Je sors de l’eau poitrine et saucisse, pose sur une planche et découpe.

Il ne me reste plus qu’à dresser l’assiette : Charcutaille entre choux

porc, chou rouge, embeurrée de chou, cabus, chou de Milan
Le rouge et les verts

jeudi 31 janvier 2019

L'imposteur

Il s’est introduit chez moi.
« Salut, je suis le cervelas de Lyon. Je viens me faire embriocher… »
J’ignorais que mes talents d’embriocheur étaient connus jusqu’à la capitale des Gaules et des gones, mais, flatté que j’étais, je me suis prêté au jeu.

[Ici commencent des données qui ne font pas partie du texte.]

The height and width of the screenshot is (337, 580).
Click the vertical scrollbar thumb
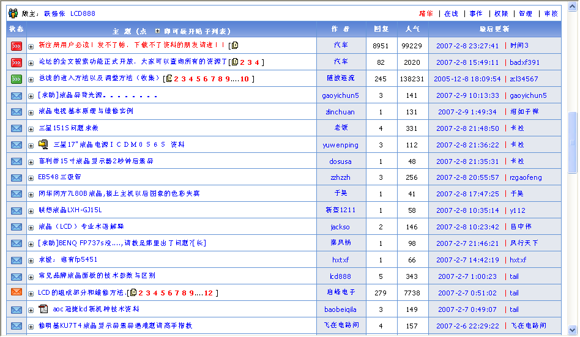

« Bon, pour commencer, la formule magique, ce sera cette fois-ci :
Farine : 200 g
Levure de boulanger : 10 g
Sucre : 1 cuil. à soupe
Sel : 1 demi-cuil. à café
Œufs : 2
Jaune : 1
Beurre mou : 80 g
»

Je pétris, finis par le beurre. Je laisse pousser une demi-heure, je pétris à nouveau, je boule et recouvre d’un film. Je mets au réfrigérateur pour trois heures.
« Je peux maintenant m’occuper de toi. Allez, zou, dans le bain ! »
Le cervelas de Lyon plonge dans l’eau d’une grande casserole. Sournoisement j’allume une flamme.
Bientôt l’eau frémit et le cervelas râle.
« Eh, c’est trop chaud !
- Que non, juste la température qu’il faut. Ça ne bout même pas ! Tu veux être embrioché, oui ou non ?
- Oui, mais…
- Il n’y a pas de mais qui tienne, Monsieur le douillet… »
Le cervelas reste coi désormais, même si je lui trouve un air un peu crispé.
« Quarante minutes sont passées, tu vas pouvoir sortir. Je t’allonge et je te déshabille..
- Quoi !!!
- En tout bien tout honneur, mais il faut être nu pour être embrioché.
- Je ne suis pas certain que je veuille vraiment être embr…
- Courage, le plus dur est fait. »


cervelas de Lyon
Saucisson sorti des eaux


Ou reste à faire, car j’ai bien du mal à le dépouiller. Sa vêture est mince, se détache mal et se déchire. C’est la première fois que je rencontre ce problème avec un cervelas en l’embriochant. Et puis je ne sens pas le bon effluve parfumé caractéristique monter vers mes narines. Je deviens soupçonneux.
« C’est sûr que tu es un cervelas de Lyon ?
- Ben oui, je suis un cervelas…
- Mais pas de Lyon, je parie.
- Ben non, de Versailles. »
C'était bien ça ! C’est le charcutier local qui l’a préparé. Certes, le meilleur traiteur de la ville, ses plats sont bien réalisés et plutôt généreux, mais en ce qui concerne les spécialités régionales, à part celles de la Touraine d’où il est originaire, ce n’est pas la réussite. Ses francforts, par exemple, défigureraient une choucroute alsacienne. Mais tant pis… Je ferai avec.
« Je ne sais pas si vous méritez d’être embrioché, Monsieur l’imposteur…
- Je ne suis pas lyonnais pure souche, mais je suis quand même pistaché !
- Ouais, pistaché mais menteur… Cependant quand la pâte est pétrie, il faut la cuire. Je serai bon prince. Il sera fait quand même selon ton souhait.
- Merci, ô merci !
- Ne m’embrasse pas, tu risquerais de me tacher. Et pour l’instant tu vas aller au frais.
- Tout nu ? Ah non !
- Jamais content. Finalement tu es un guignol, c’est ton seul côté lyonnais. »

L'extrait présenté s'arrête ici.